Musk’s Twitter takeover hit a heavy roadblock yesterday. In his hopes of having users pay for verification, it seems Musk caught the attention of looming cyber criminals, hungry to hijack users accounts by impersonating as Twitter support services.
Prior to Musk’s announcement, many scammers attempted to defraud users who wanted a blue tick on Twitter. These scammers claimed they could verify a user’s identity and status to get them the blue tick in exchange for money, sometimes thousands of dollars. It doesn’t surprise me that this scam has now been flipped to phish users who already have the blue tick. It’s ironic that Musk claimed the new subscription would help reduce spam, but has, in the short term at least, increased it.
Unfortunately, the bad actors of the world are always alert for opportunities to do a little “phishing.” Twitter users should remain alert for phishing attempts like this. Always closely look at emails like this, check the email’s address, there is zero chance that an official Twitter email would come from a “gmail.com” account. Never click any links or attachments in these types of unsolicited emails. Delete them, and also report them as spam.
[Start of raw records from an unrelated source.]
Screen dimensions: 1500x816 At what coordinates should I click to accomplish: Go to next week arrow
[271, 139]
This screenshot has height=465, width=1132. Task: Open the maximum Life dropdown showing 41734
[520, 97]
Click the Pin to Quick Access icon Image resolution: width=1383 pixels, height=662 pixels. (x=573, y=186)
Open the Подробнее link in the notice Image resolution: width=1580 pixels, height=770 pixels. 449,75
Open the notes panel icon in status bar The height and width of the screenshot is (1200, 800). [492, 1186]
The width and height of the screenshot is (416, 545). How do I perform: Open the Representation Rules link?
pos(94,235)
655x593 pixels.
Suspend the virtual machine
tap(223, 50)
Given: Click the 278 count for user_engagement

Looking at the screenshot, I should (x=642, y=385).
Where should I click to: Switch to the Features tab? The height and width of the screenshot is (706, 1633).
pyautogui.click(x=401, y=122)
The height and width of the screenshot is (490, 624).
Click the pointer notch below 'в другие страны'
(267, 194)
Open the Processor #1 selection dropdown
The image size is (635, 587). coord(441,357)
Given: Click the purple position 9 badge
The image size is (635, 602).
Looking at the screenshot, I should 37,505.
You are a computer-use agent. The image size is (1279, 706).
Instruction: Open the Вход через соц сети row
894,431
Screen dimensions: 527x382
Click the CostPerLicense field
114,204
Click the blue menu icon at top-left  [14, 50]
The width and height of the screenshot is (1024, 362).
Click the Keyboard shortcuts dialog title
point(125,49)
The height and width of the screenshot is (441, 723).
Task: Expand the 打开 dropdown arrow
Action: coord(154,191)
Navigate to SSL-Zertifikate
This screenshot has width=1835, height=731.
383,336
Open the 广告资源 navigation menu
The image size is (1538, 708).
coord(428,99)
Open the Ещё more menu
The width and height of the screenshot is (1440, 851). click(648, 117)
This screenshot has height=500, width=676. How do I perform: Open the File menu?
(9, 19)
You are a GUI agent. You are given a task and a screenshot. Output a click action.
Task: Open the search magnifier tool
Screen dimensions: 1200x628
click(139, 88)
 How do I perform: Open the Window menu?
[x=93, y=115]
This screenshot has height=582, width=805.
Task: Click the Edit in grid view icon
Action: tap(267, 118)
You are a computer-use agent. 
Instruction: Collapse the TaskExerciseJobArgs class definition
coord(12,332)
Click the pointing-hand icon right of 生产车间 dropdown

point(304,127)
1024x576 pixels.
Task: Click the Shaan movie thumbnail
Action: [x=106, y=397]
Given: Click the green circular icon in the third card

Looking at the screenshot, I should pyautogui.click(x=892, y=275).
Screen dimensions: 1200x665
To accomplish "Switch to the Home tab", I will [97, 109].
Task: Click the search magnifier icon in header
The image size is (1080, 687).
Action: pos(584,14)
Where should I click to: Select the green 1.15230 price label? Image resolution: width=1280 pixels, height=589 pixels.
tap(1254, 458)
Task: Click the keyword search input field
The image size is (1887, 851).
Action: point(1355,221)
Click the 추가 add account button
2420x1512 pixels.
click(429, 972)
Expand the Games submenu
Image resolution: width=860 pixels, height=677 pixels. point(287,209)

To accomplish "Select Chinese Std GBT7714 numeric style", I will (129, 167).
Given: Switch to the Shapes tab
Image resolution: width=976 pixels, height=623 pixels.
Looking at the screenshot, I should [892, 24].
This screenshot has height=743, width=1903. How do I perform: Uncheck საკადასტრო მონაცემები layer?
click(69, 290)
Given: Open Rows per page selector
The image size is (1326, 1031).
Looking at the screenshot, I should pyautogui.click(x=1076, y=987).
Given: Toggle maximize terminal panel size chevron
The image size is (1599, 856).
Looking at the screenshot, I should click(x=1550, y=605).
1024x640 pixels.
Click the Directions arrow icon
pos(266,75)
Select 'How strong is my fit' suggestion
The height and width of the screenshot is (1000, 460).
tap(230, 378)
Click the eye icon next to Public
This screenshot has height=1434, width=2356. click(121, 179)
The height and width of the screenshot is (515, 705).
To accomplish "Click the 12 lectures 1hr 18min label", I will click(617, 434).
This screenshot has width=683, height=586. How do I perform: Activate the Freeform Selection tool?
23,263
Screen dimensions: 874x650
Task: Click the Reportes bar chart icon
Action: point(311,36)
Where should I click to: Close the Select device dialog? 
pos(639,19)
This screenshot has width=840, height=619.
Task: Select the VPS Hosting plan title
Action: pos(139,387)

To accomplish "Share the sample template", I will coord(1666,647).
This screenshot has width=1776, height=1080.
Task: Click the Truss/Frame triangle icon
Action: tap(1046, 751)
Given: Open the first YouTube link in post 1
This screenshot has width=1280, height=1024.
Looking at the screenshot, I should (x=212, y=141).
In today’s digital world, fraudsters have never been so ruthless with their tactics, and they’re increasingly using ones that are far more personal and harder to spot – capitalising on our human vulnerabilities, as evidenced by the surge in phishing scams in light of Musk’s Twitter changes.
With cybercriminals now masquerading as trustworthy support services to go unnoticed, businesses need to be tactical if they wish to spot suspicious behaviours. Many of these attacks, at their root, come down to some type of compromised identity, with user access points often targeted. With identity often being the make or break to any type of attack, organisations have a vital role to play in better safeguarding their identities, both machine and human. To reduce the risk of phishing attacks, businesses must look to implement multiple security controls – this should be standard best practice for cyber security.
Cyber criminals will use any tactic to trick people into handing over sensitive information. Organisations also have a vital role to play in increasing training and awareness for staff to spot suspicious and ‘out of the ordinary’ requests, whether that’s on email, phone or via social platforms. Additionally, on an enterprise level, we must fight bad actors with innovative technology such as identity security, to protect the workforce and reduce the risk of cyber-attacks and data breaches, by spotting irregular behaviour from users.